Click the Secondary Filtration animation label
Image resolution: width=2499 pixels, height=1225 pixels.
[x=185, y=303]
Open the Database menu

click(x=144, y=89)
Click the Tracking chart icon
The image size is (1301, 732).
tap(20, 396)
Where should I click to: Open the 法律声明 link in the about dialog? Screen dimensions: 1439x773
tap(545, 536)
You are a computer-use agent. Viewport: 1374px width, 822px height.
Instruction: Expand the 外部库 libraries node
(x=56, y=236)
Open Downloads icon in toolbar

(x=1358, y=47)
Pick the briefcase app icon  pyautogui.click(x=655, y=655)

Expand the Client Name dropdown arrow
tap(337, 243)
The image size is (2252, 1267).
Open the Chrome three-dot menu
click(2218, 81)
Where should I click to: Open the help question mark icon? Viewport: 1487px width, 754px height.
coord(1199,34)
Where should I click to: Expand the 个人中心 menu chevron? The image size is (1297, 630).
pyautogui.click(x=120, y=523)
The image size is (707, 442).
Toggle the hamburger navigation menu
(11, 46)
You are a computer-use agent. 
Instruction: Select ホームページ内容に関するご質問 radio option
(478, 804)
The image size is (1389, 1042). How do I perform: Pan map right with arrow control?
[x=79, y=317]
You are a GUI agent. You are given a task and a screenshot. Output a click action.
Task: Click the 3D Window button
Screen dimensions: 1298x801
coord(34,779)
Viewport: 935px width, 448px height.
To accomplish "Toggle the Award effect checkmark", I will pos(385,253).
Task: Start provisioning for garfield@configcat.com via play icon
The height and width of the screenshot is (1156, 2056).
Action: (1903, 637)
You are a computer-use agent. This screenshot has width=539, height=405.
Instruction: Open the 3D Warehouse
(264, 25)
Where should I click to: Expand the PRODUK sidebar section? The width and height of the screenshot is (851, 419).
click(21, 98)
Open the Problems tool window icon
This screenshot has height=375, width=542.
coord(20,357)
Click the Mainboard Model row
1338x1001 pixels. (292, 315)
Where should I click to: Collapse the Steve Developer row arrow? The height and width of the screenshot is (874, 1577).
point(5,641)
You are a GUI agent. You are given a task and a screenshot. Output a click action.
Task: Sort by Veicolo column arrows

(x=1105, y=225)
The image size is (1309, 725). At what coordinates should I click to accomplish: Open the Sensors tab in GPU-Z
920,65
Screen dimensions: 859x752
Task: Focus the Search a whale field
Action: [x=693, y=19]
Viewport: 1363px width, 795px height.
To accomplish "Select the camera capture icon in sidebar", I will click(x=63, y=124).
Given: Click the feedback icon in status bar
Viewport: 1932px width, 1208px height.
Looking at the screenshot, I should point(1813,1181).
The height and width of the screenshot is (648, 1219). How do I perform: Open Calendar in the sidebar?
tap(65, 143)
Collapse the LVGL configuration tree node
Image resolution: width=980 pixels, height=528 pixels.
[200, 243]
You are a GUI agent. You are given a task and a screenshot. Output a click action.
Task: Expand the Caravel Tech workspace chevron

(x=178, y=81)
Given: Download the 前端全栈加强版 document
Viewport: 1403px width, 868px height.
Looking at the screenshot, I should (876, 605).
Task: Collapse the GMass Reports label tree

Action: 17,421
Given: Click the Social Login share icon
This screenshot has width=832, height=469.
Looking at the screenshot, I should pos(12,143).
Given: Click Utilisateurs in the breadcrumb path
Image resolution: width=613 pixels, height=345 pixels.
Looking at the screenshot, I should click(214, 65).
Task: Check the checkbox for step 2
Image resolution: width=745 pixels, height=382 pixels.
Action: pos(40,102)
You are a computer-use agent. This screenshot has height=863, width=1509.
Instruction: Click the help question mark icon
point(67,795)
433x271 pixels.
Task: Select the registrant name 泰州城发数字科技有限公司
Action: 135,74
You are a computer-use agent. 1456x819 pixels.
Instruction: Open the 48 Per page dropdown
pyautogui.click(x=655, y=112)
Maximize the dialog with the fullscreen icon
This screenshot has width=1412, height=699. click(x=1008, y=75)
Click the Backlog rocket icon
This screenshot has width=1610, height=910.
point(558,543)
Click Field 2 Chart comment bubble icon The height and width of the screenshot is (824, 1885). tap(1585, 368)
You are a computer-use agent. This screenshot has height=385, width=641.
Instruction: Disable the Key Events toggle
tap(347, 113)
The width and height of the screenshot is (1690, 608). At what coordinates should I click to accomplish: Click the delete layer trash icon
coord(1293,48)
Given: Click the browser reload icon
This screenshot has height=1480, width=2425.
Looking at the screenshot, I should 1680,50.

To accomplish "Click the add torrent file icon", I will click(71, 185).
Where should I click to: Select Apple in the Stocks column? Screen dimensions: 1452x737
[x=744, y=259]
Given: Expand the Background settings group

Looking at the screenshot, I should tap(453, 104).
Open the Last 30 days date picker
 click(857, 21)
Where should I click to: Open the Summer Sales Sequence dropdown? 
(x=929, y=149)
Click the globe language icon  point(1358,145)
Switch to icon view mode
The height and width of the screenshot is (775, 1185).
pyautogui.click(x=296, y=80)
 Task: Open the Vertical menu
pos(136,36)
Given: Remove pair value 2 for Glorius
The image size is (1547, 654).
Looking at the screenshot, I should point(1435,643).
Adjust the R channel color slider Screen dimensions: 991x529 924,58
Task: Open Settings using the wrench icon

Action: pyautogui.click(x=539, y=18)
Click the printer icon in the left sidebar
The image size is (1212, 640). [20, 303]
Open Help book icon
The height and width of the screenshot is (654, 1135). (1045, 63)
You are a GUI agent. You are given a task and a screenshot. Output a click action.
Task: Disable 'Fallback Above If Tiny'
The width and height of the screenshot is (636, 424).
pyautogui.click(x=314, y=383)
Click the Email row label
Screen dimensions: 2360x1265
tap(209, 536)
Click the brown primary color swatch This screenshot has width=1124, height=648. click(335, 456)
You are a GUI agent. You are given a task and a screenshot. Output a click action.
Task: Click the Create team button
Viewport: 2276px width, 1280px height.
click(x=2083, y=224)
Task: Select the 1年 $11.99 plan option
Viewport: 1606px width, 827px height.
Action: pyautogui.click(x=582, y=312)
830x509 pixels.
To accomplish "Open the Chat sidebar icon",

--------

Your answer must be every record above, repeated exactly.

Click the Secondary Filtration animation label
Image resolution: width=2499 pixels, height=1225 pixels.
[x=185, y=303]
Open the Database menu

click(x=144, y=89)
Click the Tracking chart icon
The image size is (1301, 732).
tap(20, 396)
Where should I click to: Open the 法律声明 link in the about dialog? Screen dimensions: 1439x773
tap(545, 536)
You are a computer-use agent. Viewport: 1374px width, 822px height.
Instruction: Expand the 外部库 libraries node
(x=56, y=236)
Open Downloads icon in toolbar

(x=1358, y=47)
Pick the briefcase app icon  pyautogui.click(x=655, y=655)

Expand the Client Name dropdown arrow
tap(337, 243)
The image size is (2252, 1267).
Open the Chrome three-dot menu
click(2218, 81)
Where should I click to: Open the help question mark icon? Viewport: 1487px width, 754px height.
coord(1199,34)
Where should I click to: Expand the 个人中心 menu chevron? The image size is (1297, 630).
pyautogui.click(x=120, y=523)
The image size is (707, 442).
Toggle the hamburger navigation menu
(11, 46)
You are a computer-use agent. 
Instruction: Select ホームページ内容に関するご質問 radio option
(478, 804)
The image size is (1389, 1042). How do I perform: Pan map right with arrow control?
[x=79, y=317]
You are a GUI agent. You are given a task and a screenshot. Output a click action.
Task: Click the 3D Window button
Screen dimensions: 1298x801
coord(34,779)
Viewport: 935px width, 448px height.
To accomplish "Toggle the Award effect checkmark", I will pos(385,253).
Task: Start provisioning for garfield@configcat.com via play icon
The height and width of the screenshot is (1156, 2056).
Action: (1903, 637)
You are a computer-use agent. This screenshot has width=539, height=405.
Instruction: Open the 3D Warehouse
(264, 25)
Where should I click to: Expand the PRODUK sidebar section? The width and height of the screenshot is (851, 419).
click(21, 98)
Open the Problems tool window icon
This screenshot has height=375, width=542.
coord(20,357)
Click the Mainboard Model row
1338x1001 pixels. (292, 315)
Where should I click to: Collapse the Steve Developer row arrow? The height and width of the screenshot is (874, 1577).
point(5,641)
You are a GUI agent. You are given a task and a screenshot. Output a click action.
Task: Sort by Veicolo column arrows

(x=1105, y=225)
The image size is (1309, 725). At what coordinates should I click to accomplish: Open the Sensors tab in GPU-Z
920,65
Screen dimensions: 859x752
Task: Focus the Search a whale field
Action: [x=693, y=19]
Viewport: 1363px width, 795px height.
To accomplish "Select the camera capture icon in sidebar", I will click(x=63, y=124).
Given: Click the feedback icon in status bar
Viewport: 1932px width, 1208px height.
Looking at the screenshot, I should point(1813,1181).
The height and width of the screenshot is (648, 1219). How do I perform: Open Calendar in the sidebar?
tap(65, 143)
Collapse the LVGL configuration tree node
Image resolution: width=980 pixels, height=528 pixels.
[200, 243]
You are a GUI agent. You are given a task and a screenshot. Output a click action.
Task: Expand the Caravel Tech workspace chevron

(x=178, y=81)
Given: Download the 前端全栈加强版 document
Viewport: 1403px width, 868px height.
Looking at the screenshot, I should (876, 605).
Task: Collapse the GMass Reports label tree

Action: 17,421
Given: Click the Social Login share icon
This screenshot has width=832, height=469.
Looking at the screenshot, I should pos(12,143).
Given: Click Utilisateurs in the breadcrumb path
Image resolution: width=613 pixels, height=345 pixels.
Looking at the screenshot, I should click(214, 65).
Task: Check the checkbox for step 2
Image resolution: width=745 pixels, height=382 pixels.
Action: pos(40,102)
You are a computer-use agent. This screenshot has height=863, width=1509.
Instruction: Click the help question mark icon
point(67,795)
433x271 pixels.
Task: Select the registrant name 泰州城发数字科技有限公司
Action: 135,74
You are a computer-use agent. 1456x819 pixels.
Instruction: Open the 48 Per page dropdown
pyautogui.click(x=655, y=112)
Maximize the dialog with the fullscreen icon
This screenshot has width=1412, height=699. click(x=1008, y=75)
Click the Backlog rocket icon
This screenshot has width=1610, height=910.
point(558,543)
Click Field 2 Chart comment bubble icon The height and width of the screenshot is (824, 1885). tap(1585, 368)
You are a computer-use agent. This screenshot has height=385, width=641.
Instruction: Disable the Key Events toggle
tap(347, 113)
The width and height of the screenshot is (1690, 608). At what coordinates should I click to accomplish: Click the delete layer trash icon
coord(1293,48)
Given: Click the browser reload icon
This screenshot has height=1480, width=2425.
Looking at the screenshot, I should 1680,50.

To accomplish "Click the add torrent file icon", I will click(71, 185).
Where should I click to: Select Apple in the Stocks column? Screen dimensions: 1452x737
[x=744, y=259]
Given: Expand the Background settings group

Looking at the screenshot, I should tap(453, 104).
Open the Last 30 days date picker
 click(857, 21)
Where should I click to: Open the Summer Sales Sequence dropdown? 
(x=929, y=149)
Click the globe language icon  point(1358,145)
Switch to icon view mode
The height and width of the screenshot is (775, 1185).
pyautogui.click(x=296, y=80)
 Task: Open the Vertical menu
pos(136,36)
Given: Remove pair value 2 for Glorius
The image size is (1547, 654).
Looking at the screenshot, I should point(1435,643).
Adjust the R channel color slider Screen dimensions: 991x529 924,58
Task: Open Settings using the wrench icon

Action: pyautogui.click(x=539, y=18)
Click the printer icon in the left sidebar
The image size is (1212, 640). [20, 303]
Open Help book icon
The height and width of the screenshot is (654, 1135). (1045, 63)
You are a GUI agent. You are given a task and a screenshot. Output a click action.
Task: Disable 'Fallback Above If Tiny'
The width and height of the screenshot is (636, 424).
pyautogui.click(x=314, y=383)
Click the Email row label
Screen dimensions: 2360x1265
tap(209, 536)
Click the brown primary color swatch This screenshot has width=1124, height=648. click(335, 456)
You are a GUI agent. You are given a task and a screenshot. Output a click action.
Task: Click the Create team button
Viewport: 2276px width, 1280px height.
click(x=2083, y=224)
Task: Select the 1年 $11.99 plan option
Viewport: 1606px width, 827px height.
Action: pyautogui.click(x=582, y=312)
830x509 pixels.
To accomplish "Open the Chat sidebar icon",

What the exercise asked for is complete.